O Palácio do Planalto reiterou que o Brasil detém a prerrogativa de definir e combater o crime dentro de suas fronteiras, utilizando suas próprias instituições, leis e forças de segurança. Em nota oficial, o governo também expressou preocupação com a família Bolsonaro, a quem acusa de buscar intervenção estrangeira no país.

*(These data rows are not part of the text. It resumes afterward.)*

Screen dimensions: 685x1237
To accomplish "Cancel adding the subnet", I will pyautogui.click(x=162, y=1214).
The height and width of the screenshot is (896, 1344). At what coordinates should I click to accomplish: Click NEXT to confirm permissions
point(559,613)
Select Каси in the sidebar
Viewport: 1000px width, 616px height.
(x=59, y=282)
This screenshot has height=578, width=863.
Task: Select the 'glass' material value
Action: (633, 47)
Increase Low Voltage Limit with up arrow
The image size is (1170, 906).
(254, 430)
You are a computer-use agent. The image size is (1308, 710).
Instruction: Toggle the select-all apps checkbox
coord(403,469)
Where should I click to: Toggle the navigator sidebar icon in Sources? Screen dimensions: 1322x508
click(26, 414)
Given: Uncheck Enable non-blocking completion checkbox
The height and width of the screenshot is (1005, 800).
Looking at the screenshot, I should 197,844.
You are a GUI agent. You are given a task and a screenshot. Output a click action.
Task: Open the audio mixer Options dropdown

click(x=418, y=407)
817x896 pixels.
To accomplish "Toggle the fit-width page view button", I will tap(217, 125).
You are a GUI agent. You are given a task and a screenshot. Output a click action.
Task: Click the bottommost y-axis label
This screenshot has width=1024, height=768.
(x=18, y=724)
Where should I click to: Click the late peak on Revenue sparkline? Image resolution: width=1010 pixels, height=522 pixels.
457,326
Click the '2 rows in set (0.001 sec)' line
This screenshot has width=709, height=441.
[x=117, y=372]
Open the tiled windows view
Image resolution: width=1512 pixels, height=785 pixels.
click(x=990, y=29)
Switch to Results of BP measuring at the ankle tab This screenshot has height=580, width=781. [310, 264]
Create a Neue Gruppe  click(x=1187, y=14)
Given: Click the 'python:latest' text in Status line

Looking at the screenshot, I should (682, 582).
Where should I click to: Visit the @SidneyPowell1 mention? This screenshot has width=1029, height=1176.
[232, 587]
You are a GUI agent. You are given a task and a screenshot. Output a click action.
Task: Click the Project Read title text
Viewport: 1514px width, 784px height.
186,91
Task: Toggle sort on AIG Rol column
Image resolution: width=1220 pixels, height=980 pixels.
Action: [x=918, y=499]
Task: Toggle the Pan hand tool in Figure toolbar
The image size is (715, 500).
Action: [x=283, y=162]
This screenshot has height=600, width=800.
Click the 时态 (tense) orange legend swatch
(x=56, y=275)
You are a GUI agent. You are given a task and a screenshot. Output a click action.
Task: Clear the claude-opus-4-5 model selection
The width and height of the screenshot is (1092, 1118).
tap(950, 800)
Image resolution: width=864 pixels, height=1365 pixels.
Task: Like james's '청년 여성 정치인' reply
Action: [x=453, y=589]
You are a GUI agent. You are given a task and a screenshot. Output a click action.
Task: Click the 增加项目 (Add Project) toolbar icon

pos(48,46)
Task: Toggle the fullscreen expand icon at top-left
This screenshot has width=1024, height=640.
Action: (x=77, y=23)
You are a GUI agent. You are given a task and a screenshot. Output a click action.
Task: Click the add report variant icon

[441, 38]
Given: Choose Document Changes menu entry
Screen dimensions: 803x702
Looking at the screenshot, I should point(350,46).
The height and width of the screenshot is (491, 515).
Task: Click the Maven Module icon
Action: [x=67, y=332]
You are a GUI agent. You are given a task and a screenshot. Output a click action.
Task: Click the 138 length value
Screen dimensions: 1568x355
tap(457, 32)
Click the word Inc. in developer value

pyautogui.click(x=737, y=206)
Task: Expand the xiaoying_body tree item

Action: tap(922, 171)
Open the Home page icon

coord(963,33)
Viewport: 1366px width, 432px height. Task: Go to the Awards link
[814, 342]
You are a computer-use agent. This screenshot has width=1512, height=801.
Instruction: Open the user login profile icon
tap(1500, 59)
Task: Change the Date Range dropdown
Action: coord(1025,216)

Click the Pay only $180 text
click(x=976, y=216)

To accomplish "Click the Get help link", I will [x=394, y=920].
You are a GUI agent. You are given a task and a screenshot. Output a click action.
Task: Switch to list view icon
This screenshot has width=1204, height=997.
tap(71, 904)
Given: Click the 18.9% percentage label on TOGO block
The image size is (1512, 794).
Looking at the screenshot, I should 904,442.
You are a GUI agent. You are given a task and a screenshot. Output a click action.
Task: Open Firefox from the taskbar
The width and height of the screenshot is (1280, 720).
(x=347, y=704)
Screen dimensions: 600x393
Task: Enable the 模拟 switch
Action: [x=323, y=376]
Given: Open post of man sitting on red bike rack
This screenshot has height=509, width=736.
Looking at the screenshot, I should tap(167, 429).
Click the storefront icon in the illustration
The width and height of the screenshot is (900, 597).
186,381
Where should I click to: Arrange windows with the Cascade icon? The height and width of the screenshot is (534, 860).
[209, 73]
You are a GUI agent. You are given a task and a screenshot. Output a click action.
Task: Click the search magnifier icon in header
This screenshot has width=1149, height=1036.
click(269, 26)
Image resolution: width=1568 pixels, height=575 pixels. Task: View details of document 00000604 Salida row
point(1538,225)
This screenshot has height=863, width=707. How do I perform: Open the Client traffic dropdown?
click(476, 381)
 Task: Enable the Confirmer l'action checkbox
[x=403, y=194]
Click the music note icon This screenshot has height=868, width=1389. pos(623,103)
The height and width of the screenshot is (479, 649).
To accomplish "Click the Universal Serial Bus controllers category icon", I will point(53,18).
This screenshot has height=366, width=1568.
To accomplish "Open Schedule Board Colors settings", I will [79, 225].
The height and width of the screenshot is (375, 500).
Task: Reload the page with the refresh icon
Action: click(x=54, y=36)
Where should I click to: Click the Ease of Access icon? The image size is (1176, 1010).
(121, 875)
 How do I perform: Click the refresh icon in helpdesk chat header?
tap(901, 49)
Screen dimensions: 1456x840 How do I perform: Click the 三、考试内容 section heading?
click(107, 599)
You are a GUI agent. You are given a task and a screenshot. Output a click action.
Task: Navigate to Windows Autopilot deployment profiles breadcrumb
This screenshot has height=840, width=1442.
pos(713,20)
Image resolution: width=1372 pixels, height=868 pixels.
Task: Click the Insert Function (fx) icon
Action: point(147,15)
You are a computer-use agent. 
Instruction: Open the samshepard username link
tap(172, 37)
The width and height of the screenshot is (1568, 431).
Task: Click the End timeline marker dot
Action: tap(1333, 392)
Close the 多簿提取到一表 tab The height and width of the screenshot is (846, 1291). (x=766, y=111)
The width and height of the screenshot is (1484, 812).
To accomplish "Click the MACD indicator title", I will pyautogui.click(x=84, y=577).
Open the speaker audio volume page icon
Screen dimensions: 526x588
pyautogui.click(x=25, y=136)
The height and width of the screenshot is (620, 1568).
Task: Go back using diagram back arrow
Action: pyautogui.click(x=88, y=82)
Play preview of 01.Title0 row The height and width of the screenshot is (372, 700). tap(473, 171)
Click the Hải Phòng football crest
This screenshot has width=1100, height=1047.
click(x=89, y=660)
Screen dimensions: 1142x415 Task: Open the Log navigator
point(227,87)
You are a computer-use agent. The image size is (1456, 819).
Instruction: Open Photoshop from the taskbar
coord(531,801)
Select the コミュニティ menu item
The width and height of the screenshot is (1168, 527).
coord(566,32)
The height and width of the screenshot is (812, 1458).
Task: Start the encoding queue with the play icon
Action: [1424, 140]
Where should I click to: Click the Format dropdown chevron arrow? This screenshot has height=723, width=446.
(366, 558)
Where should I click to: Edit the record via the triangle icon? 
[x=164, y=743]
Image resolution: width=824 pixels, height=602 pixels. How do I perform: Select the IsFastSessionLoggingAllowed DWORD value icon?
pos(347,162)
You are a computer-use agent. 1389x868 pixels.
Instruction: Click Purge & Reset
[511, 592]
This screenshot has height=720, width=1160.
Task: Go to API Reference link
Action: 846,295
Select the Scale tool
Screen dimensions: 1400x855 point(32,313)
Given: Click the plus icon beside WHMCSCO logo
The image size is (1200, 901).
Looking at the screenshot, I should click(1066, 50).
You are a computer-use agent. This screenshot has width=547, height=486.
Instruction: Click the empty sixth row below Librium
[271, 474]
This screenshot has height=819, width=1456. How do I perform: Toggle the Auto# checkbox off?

Diferenciação entre Crime Organizado e Terrorismo Internacional
O governo enfatizou que o terror gerado por organizações como o PCC e o Comando Vermelho nas comunidades, motivado pelo lucro através do tráfico de drogas e armas, não deve ser confundido com o terrorismo internacional, que possui motivações ideológicas, políticas ou religiosas. O Planalto reconhece que facções e milícias 'praticam o terrorismo' em territórios nacionais, mas a distinção do tipo de ação é fundamental para a estratégia de combate.
Impacto de Classificações Estrangeiras e Medidas Unilaterais
A posição brasileira é uma resposta à decisão dos Estados Unidos de classificar organizações narcotraficantes como terroristas. Para o governo e especialistas, essa medida pode servir como pretexto para intervenções externas, consideradas inaceitáveis. O Planalto argumenta que a segurança da população é tema sensível demais para ser manipulado politicamente por 'traidores' ou 'falsos patriotas' envolvidos com o crime organizado.
O governo brasileiro alerta que medidas unilaterais, não negociadas, podem enfraquecer o combate aos criminosos, gerar riscos para cidadãos desvinculados do crime, reduzir a capacidade de compartilhamento de informações entre polícias e afetar o sistema financeiro e inovações nacionais, como o Pix, que já incomoda interesses estrangeiros.
Preocupações Relacionadas ao Pix
Os Estados Unidos já manifestaram interesse em investigar o Pix brasileiro por suposta 'concorrência desleal', dada a sua influência comercial sobre empresas financeiras norte-americanas.
Críticas à Família Bolsonaro por Busca de Intervenção
O Planalto condenou as ações de membros da família Bolsonaro, acusados de viajar aos Estados Unidos para defender intervenção estrangeira no Brasil. O pré-candidato à presidência, senador Flávio Bolsonaro (PL-RJ), encontrou-se com Donald Trump, solicitando que grupos narcotraficantes brasileiros fossem classificados como terroristas. O governo considera 'deplorável' essa busca por intervenção, citando precedentes prejudiciais ao país.
Estratégias Brasileiras de Combate ao Crime Organizado
O governo brasileiro destacou seus próprios esforços no enfrentamento ao crime organizado, incluindo a aprovação de uma lei recente com penas que podem chegar a 80 anos de prisão, a maior na legislação nacional. Além disso, o programa 'Brasil contra o Crime Organizado' atua no combate a facções e milícias, desde suas operações nas comunidades até suas estruturas de comando.